Extracted records
______
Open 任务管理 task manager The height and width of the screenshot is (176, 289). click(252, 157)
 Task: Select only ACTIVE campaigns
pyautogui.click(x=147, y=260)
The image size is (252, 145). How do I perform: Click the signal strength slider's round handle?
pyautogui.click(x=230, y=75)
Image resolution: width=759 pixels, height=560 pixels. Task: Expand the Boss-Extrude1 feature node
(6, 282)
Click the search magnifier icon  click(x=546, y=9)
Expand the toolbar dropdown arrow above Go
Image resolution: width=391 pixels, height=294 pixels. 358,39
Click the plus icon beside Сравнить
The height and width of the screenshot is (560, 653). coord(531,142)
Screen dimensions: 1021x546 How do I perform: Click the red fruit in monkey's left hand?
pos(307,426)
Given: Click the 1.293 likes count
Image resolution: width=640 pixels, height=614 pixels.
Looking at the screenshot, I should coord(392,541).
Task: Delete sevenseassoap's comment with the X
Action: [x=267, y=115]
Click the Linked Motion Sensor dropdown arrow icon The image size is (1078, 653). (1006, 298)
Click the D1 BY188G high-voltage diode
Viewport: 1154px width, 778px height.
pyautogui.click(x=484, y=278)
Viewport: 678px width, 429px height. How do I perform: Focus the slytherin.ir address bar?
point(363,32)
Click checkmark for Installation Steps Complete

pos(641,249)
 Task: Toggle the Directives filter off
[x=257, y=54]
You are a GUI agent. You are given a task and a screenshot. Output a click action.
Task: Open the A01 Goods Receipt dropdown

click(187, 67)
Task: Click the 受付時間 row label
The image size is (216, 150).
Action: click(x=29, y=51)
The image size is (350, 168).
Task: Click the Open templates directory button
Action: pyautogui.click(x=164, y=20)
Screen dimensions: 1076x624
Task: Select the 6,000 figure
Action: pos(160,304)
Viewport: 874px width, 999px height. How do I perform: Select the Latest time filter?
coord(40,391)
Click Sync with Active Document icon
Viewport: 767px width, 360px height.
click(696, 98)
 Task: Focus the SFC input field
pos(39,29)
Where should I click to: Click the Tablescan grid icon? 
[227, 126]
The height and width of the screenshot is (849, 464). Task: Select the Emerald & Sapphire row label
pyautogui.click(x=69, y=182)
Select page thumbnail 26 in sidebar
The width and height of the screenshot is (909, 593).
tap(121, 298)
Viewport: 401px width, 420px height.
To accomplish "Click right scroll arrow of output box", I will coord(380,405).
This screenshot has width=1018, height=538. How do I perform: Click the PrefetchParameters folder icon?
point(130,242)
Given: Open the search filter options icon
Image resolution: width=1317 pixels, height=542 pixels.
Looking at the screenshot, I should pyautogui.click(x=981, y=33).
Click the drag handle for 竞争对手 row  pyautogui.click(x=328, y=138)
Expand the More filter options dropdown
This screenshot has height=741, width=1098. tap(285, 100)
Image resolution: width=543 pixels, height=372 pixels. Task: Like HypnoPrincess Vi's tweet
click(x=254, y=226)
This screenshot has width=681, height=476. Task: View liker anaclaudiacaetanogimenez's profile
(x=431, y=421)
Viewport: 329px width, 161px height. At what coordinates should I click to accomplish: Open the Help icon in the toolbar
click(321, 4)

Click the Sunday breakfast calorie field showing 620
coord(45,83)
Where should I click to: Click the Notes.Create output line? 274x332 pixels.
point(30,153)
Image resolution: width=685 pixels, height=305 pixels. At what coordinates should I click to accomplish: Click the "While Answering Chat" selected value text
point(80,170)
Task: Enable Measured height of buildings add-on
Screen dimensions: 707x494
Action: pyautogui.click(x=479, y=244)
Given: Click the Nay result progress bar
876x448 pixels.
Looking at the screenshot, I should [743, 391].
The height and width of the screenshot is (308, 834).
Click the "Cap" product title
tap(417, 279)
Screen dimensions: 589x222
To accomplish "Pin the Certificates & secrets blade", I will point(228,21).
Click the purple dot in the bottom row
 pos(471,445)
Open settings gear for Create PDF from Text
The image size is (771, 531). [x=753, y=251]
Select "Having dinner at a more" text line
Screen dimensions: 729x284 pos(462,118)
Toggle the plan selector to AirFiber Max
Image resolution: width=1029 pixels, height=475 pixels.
______
### Problem statement
Repeat each line of the data above, exactly as it appears, from the first through the line that contains "Given: Click the 1.293 likes count".

### Problem solution
Open 任务管理 task manager The height and width of the screenshot is (176, 289). click(252, 157)
 Task: Select only ACTIVE campaigns
pyautogui.click(x=147, y=260)
The image size is (252, 145). How do I perform: Click the signal strength slider's round handle?
pyautogui.click(x=230, y=75)
Image resolution: width=759 pixels, height=560 pixels. Task: Expand the Boss-Extrude1 feature node
(6, 282)
Click the search magnifier icon  click(x=546, y=9)
Expand the toolbar dropdown arrow above Go
Image resolution: width=391 pixels, height=294 pixels. 358,39
Click the plus icon beside Сравнить
The height and width of the screenshot is (560, 653). coord(531,142)
Screen dimensions: 1021x546 How do I perform: Click the red fruit in monkey's left hand?
pos(307,426)
Given: Click the 1.293 likes count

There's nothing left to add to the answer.